Kunen showed that if $j:V \rightarrow M$ is a nontrivial elementary embedding from the von Neumann universe $V$ into a transitive class $M$, then $M \neq V$, or equivalently that there are no Reinhardt cardinals, assuming the axiom of choice.

Hamkins, Kirmayer, and Perlmutter (2012) cover a wide breadth of generalizations of Kunen's inconsistency result and cover the metamathematical results surrounding its proof ("a fuller power" of the theorem being revealed when understood in MK or NGBC set theory due to those theories' ability to talk about classes in addition to sets), including the proof's reliance on the axiom of choice. At the end it is stated that whether or not Kunen's full result and thus the nonexistence of a Reinhardt cardinal in ZF alone is an open problem:

Perhaps the principal open question is whether one can prove the Kunen inconsistency without using the axiom of choice.

My question is: What is the current progress on proving or refuting the existence of a Reinhardt cardinal in ZF? Are there any known conjectures that once resolved would imply the answer? Or, in lack of concrete results, what is the most current literature on this topic or any current literature that gives an overview as to the technical way that this problem should be approached?


2 Answers 2


In "On the consistency of ZF with an elementary embedding from $V_{\lambda+2}$ into $V_{\lambda+2}$" (arXiv 2006.01077, 2020) Farmer Schlutzenberg showed that assuming a theory based on $I0$ and some dependent choice (specifically that there is an ordinal $\lambda$ such that $\lambda\text{-DC}$ holds and there is an $I0$ embedding $j : V_{\lambda+1} \to V_{\lambda+1}$), then it is consistent with $\mathrm{ZF}$ that there is a $\lambda$ with a nontrivial elementary embedding $k : V_{\lambda+2} \to V_{\lambda+2}$. About the significance of this result in showing inconsistency of $\mathrm{ZF}j+\mathrm{Reinhardt}$, the author says

Moreover, if $\mathrm{ZF}$ is in fact consistent with $k : V_{\lambda+2} \to V_{\lambda+2}$, this might suggest that defeating $j : V \to V$ without $\mathrm{AC}$ could demand significant modifications to Kunen's $\mathrm{ZFC}$ argument (and other arguments which have appeared since).

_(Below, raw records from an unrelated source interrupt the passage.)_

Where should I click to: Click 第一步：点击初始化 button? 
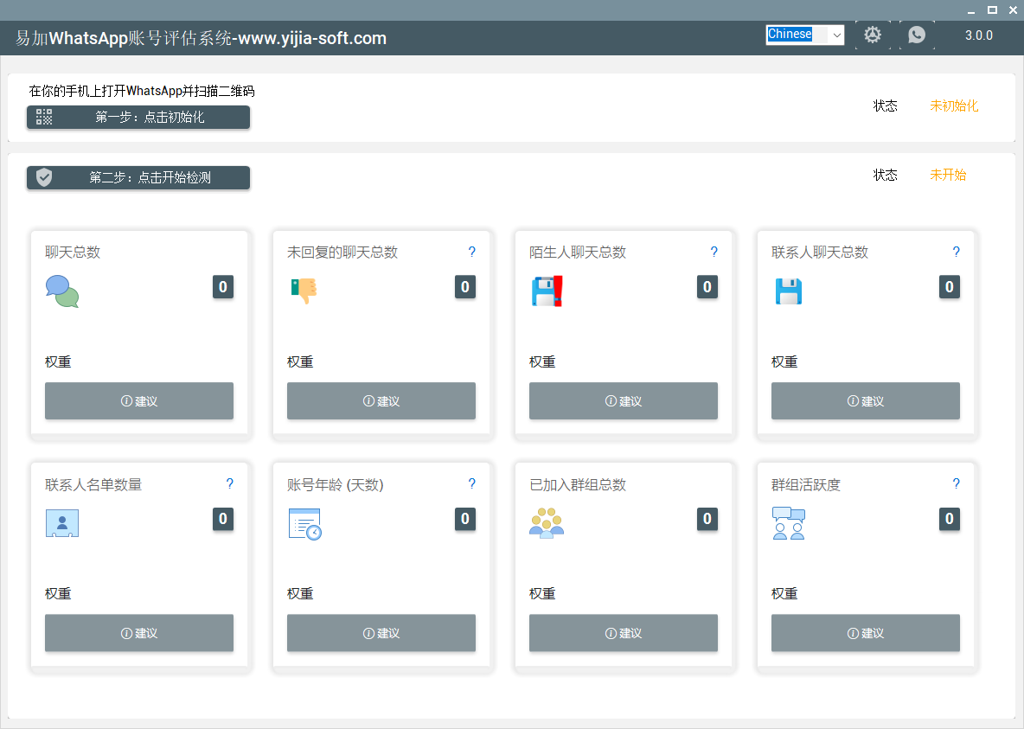138,117
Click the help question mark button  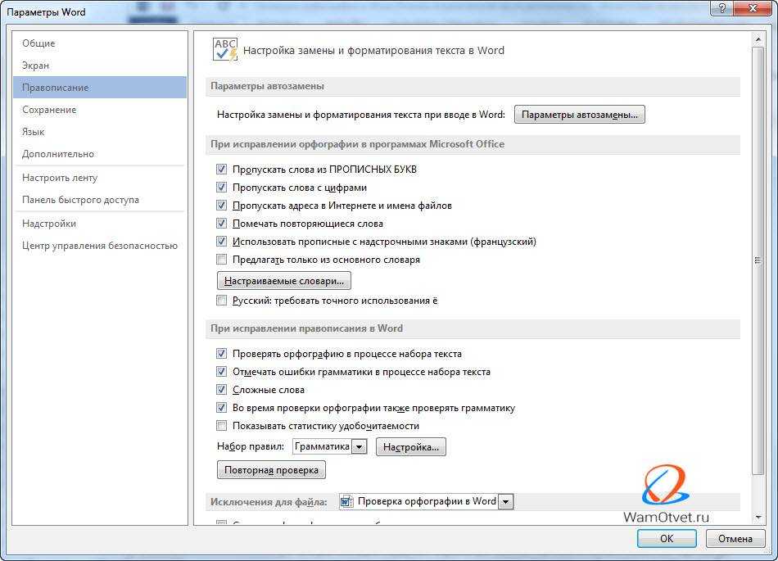click(x=721, y=8)
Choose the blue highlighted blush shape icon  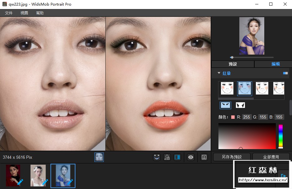click(x=225, y=105)
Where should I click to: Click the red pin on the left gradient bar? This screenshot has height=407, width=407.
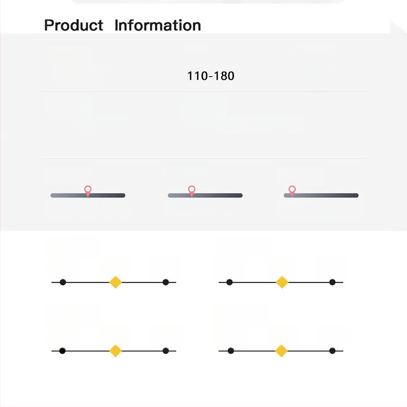pyautogui.click(x=88, y=190)
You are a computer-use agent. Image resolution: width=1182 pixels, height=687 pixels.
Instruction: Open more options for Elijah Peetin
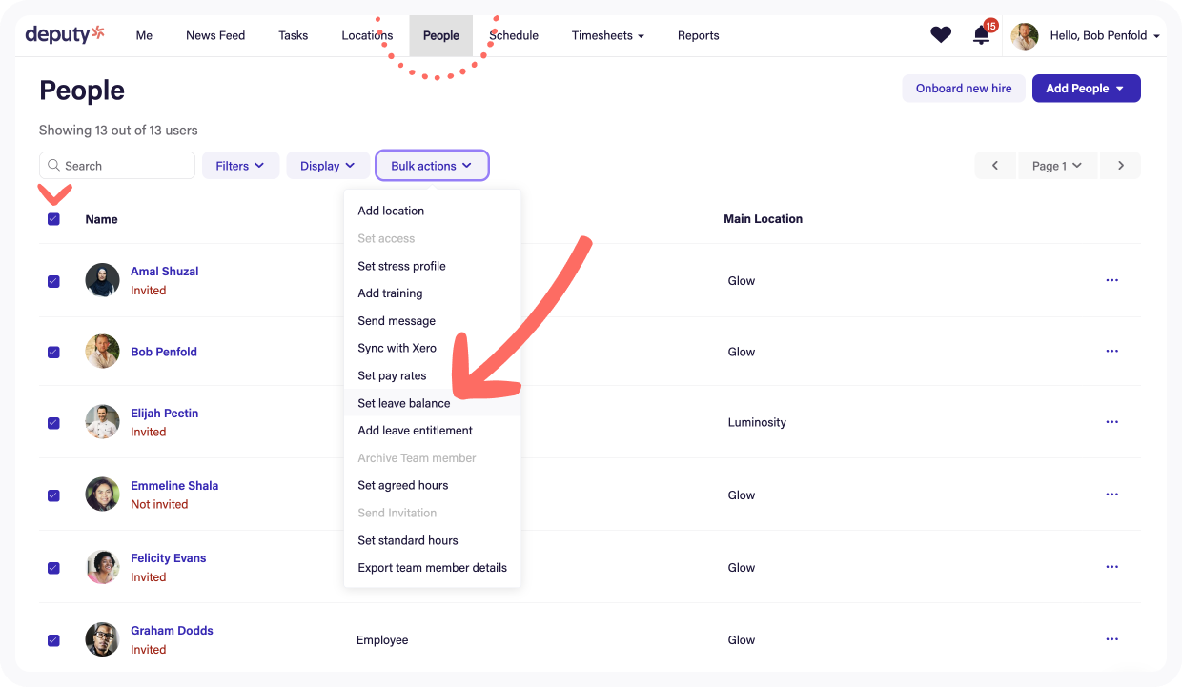1111,422
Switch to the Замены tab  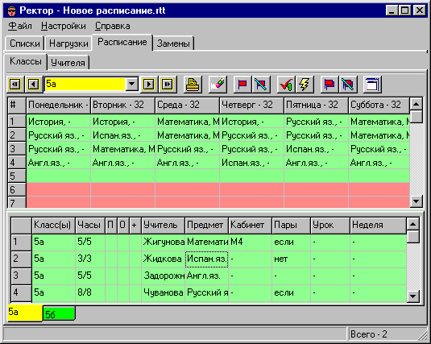pos(173,44)
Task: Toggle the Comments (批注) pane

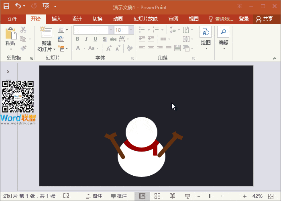Action: 119,196
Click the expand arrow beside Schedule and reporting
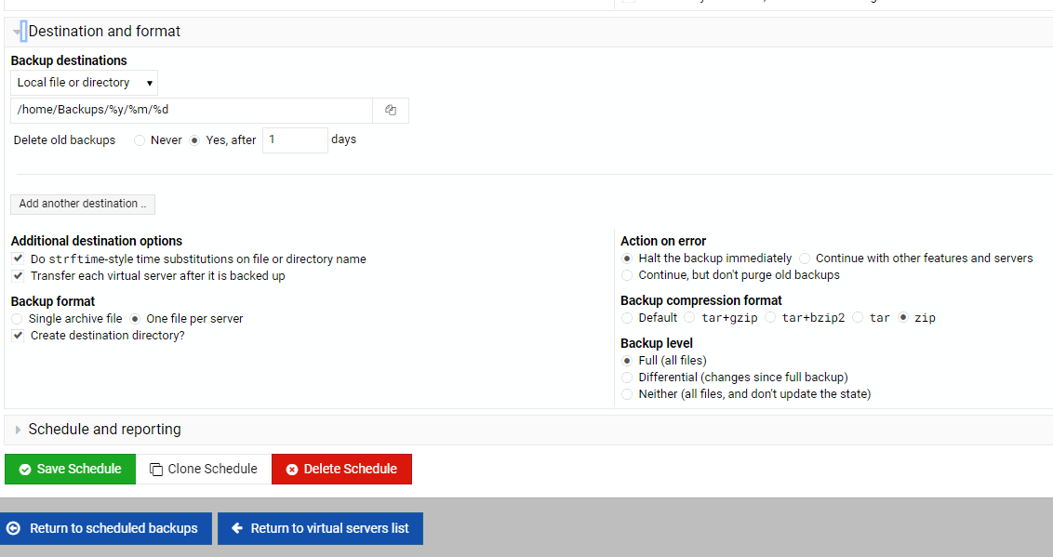The height and width of the screenshot is (557, 1053). coord(18,431)
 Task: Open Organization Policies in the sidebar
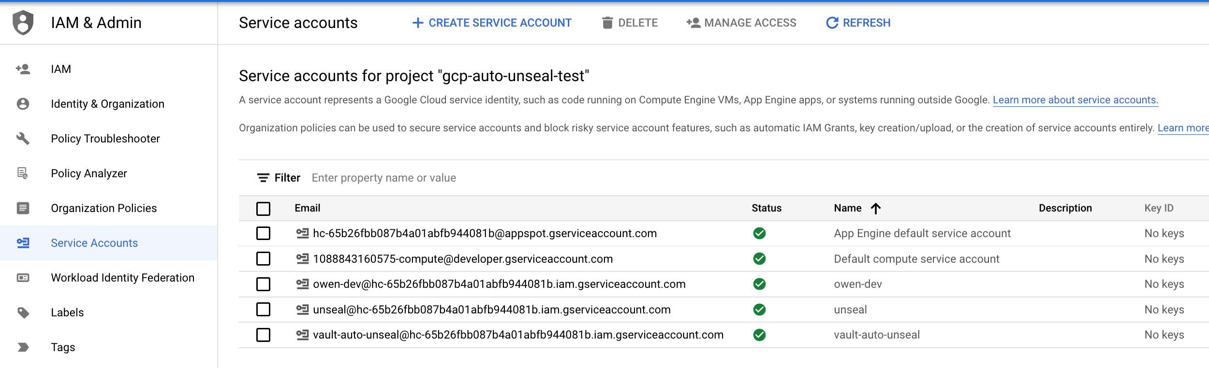[x=103, y=208]
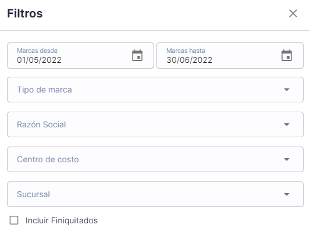Click the 30/06/2022 end date value
The image size is (310, 246).
190,60
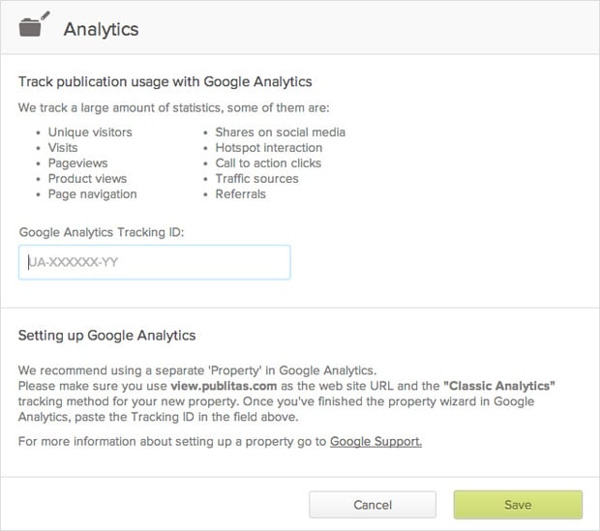600x531 pixels.
Task: Click the 'Page navigation' list item
Action: [x=92, y=193]
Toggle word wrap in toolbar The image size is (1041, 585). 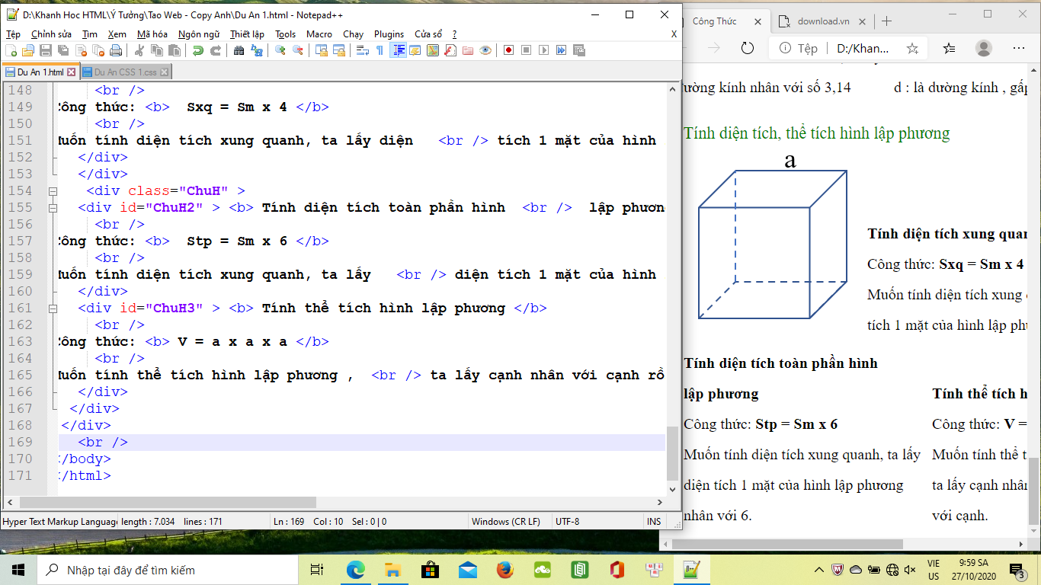click(363, 50)
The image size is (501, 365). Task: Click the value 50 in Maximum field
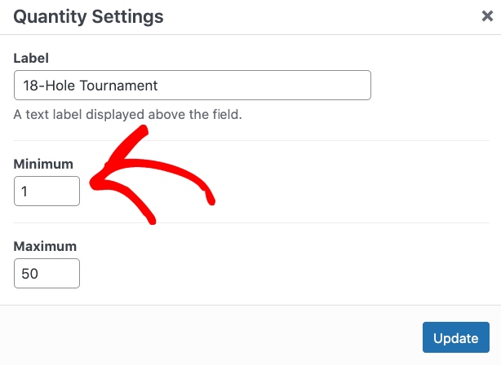click(30, 274)
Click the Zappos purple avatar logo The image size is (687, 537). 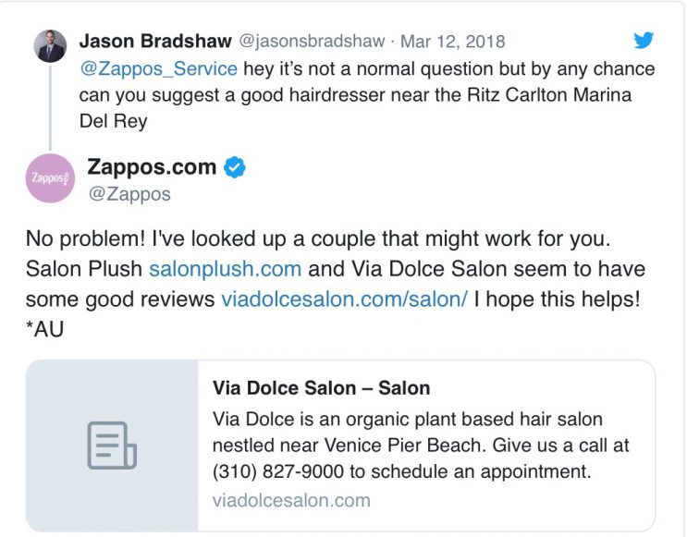coord(50,178)
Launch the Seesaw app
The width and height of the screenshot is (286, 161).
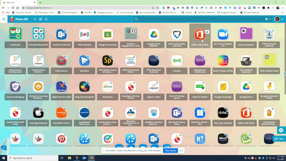point(177,64)
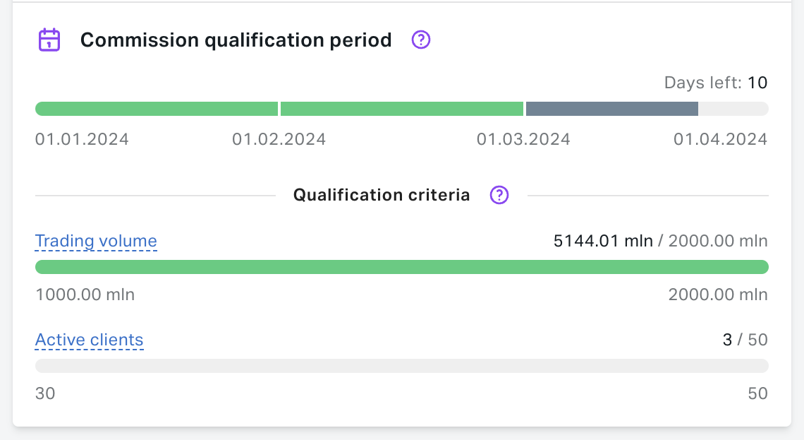Click the gray March period segment
The width and height of the screenshot is (804, 440).
pyautogui.click(x=611, y=109)
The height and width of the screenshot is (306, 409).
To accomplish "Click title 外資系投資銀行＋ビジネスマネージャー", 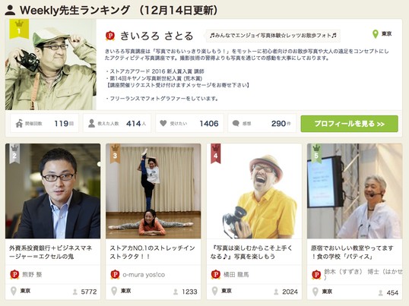I will 51,252.
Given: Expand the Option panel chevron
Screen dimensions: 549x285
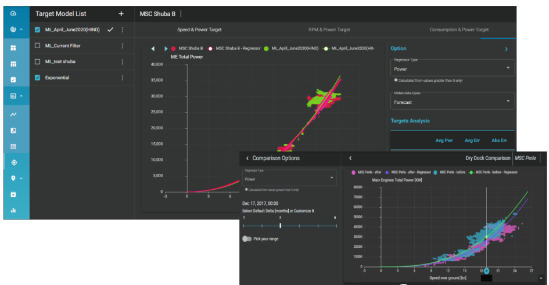Looking at the screenshot, I should (x=506, y=49).
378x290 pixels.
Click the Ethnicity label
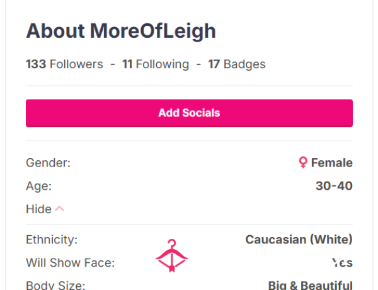coord(52,240)
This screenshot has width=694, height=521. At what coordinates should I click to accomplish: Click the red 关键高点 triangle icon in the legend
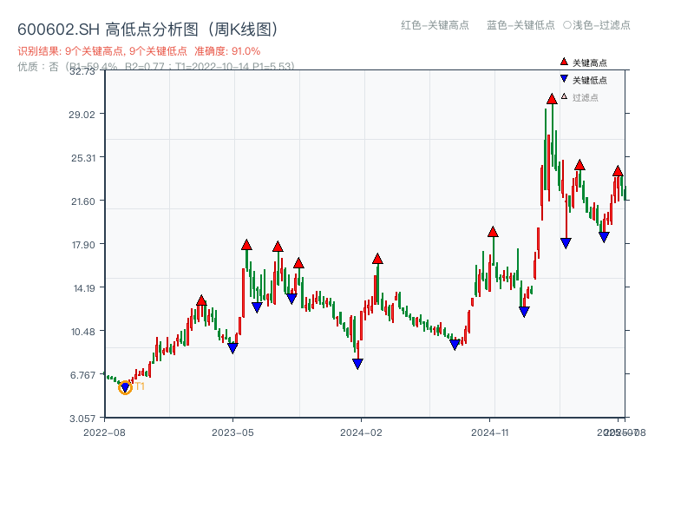click(562, 61)

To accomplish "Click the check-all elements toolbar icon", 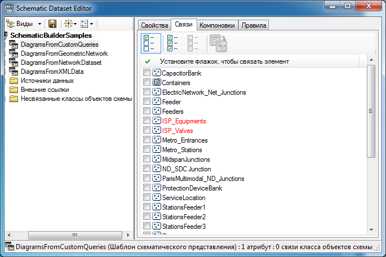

I am not aware of any previous relative consistency results showing, relative to large cardinals not known to be inconsistent with $\mathrm{ZFC}$, that some principle refuted in $\mathrm{ZFC}$ by Kunen's theorem is still consistent with $\mathrm{ZF}$.


The problem seems to be open.

I would like to mention the following result of Woodin:

Theorem (ZF). Assume that ZFC proves the HOD Conjecture. Suppose $δ$ is an extendible cardinal. Then for all $λ > δ$ there is no non-trivial elementary embedding $j : V_{λ+2} → V_{λ+2}.$

From this, Woodin concludes the following: Thus (assuming that ZFC proves the HOD Conjecture) one nearly has a proof of Kunen’s Theorem without using the Axiom of Choice.

See Theorem 30 and the remarks after it of the following: The HOD dichotomy.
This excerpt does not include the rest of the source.